The invention relates to a brand-new synthetic method of three adefovir dipivoxil impurities. The synthetic method is of great significance for synthesis of high-quality adefovir dipivoxil. The invention mainly studies synthesis of adefovir dipivoxil methyl ester impurity [[2-(6-amino-9H-purine-9-yl)-ethoxy]methyl]phosphonic acid (pivaloyloxymethyl)(methyl)ester (III), adefovir dipivoxil ethyl ester impurity [[2-(6-amino-9H-purine-9-yl)-ethoxy]methyl]phosphonic acid (pivaloyloxymethyl)(ethyl)ester (IV), adefovir dipivoxil amide impurity [[2-(6-pivaloylamido-9H-purine-9-yl)-ethoxy]methyl]phosphonic acid bi(pivaloyloxymethyl)ester (V). The specific synthetic route of the impurities is as shown in the specification.

Description

The preparation method of adefovir ester impurity
Technical field
The present invention relates to the preparation method of adefovir ester impurity.
Background technology
Adefovir ester (AdefovirDipivoxil), chemistry [[2-(6-amino-9H-purine-9-base)-oxyethyl group] methyl] phosphonic acids two (oxy acid methyl neopentyl) ester by name, it is the acyclic analog of 5 '-monophosphate deoxidation vidarabine, it is the precursor of Adefovir, under the effect of cell kinase, activation is for Adefovir diphosphate, is suppressed HBVDNA polymerase by the mode of competing with natural substrate deoxyadenosine triphosphate and cause DNA chain extension to stop after being incorporated into viral DNA thus is played antivirus action.This compound is researched and developed by GileadSciences company of the U.S., and within 2002, ratified by FDA, specification is 10mg/ sheet, and commodity are called Hepsera, is clinically used for the treatment of Adult chronic's hepatitis B.2003, European Union ratified the listing of this medicine, and this medicine is in the listing of multiple countries at present.Domestic in 2003 first by Tianjin Inst. of Materia Medica pharmaceutcal corporation, Ltd submission adefovir ester raw material and tablet new drug application, obtained first class national new drug certificate in 2005 and produce official written reply.Current domestic existing 30 Yu Jia manufacturing enterprises obtain the production permit of this medicine raw material and preparation.

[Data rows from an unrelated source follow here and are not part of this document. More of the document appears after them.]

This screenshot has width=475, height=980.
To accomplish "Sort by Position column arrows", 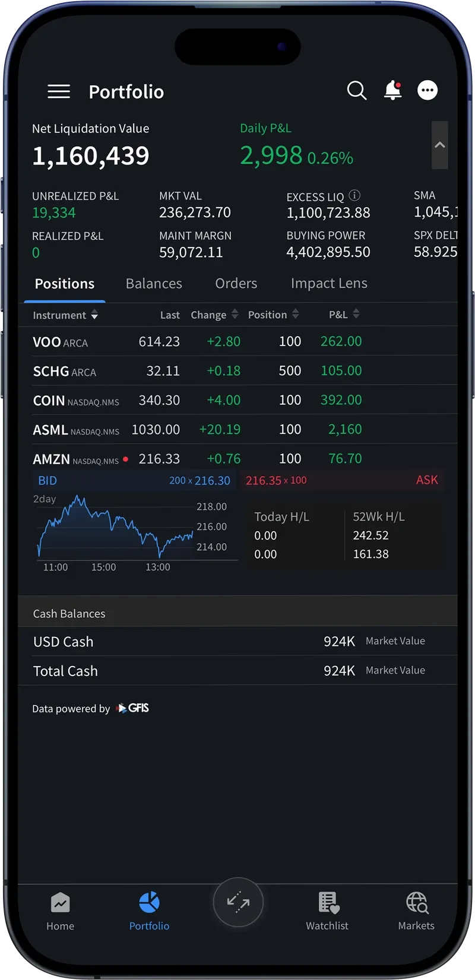I will pos(295,315).
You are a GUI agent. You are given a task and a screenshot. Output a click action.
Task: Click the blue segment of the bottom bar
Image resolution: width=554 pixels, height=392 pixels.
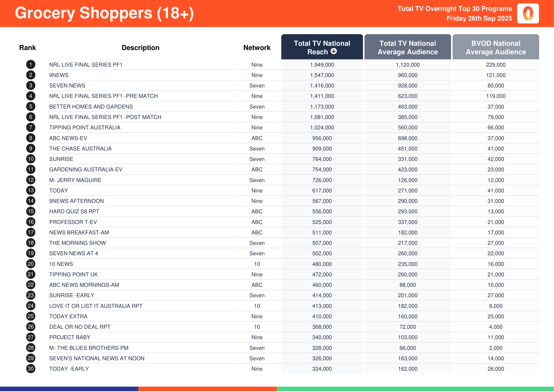[x=69, y=389]

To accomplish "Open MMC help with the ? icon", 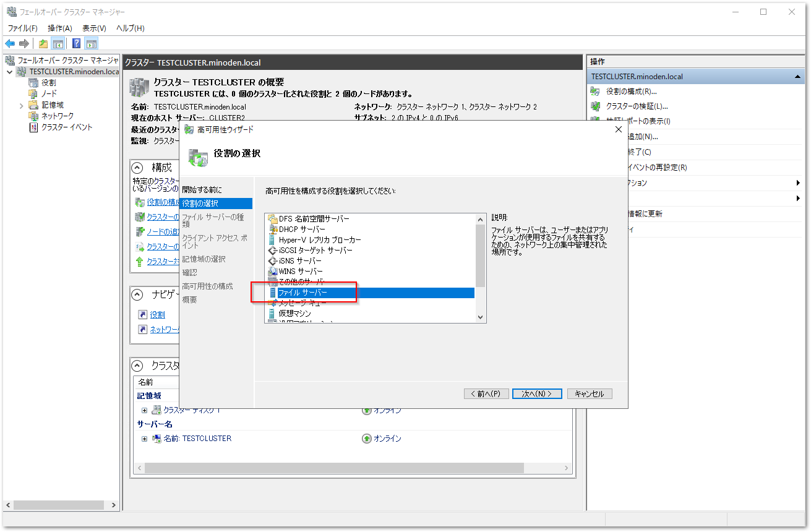I will pyautogui.click(x=75, y=43).
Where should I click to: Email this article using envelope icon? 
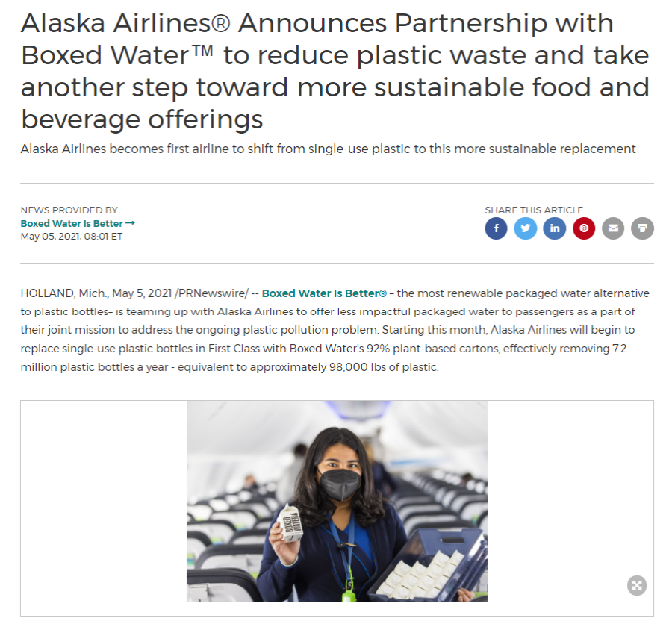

The principal reaction route that adefovir ester (I) synthesizes is as follows:
(1) take ethylene chlorhydrin as raw material, [[2-(6-amino-9H-purine-9-base) oxyethyl group] methyl] phosphonic acids diisopropyl ester is reacted through paraformaldehyde, triisopropyl phosphite and VITAMIN B4, take off sec.-propyl through bromotrimethylsilane and obtain Adefovir, obtain adefovir ester finally by esterification.
(2) take oxyethane as raw material, with VITAMIN B4 condensation, under sodium reagent effect, carry out alkylated reaction with tolysulfonyl oxygen ylmethyl diethyl phosphonate obtain [[2-(6-amino-9H-purine-9-base) oxyethyl group] methyl] diethyl phosphonate, finally be hydrolyzed to obtain Adefovir with bromotrimethylsilane or trimethylchlorosilane, again through esterification, obtain adefovir ester.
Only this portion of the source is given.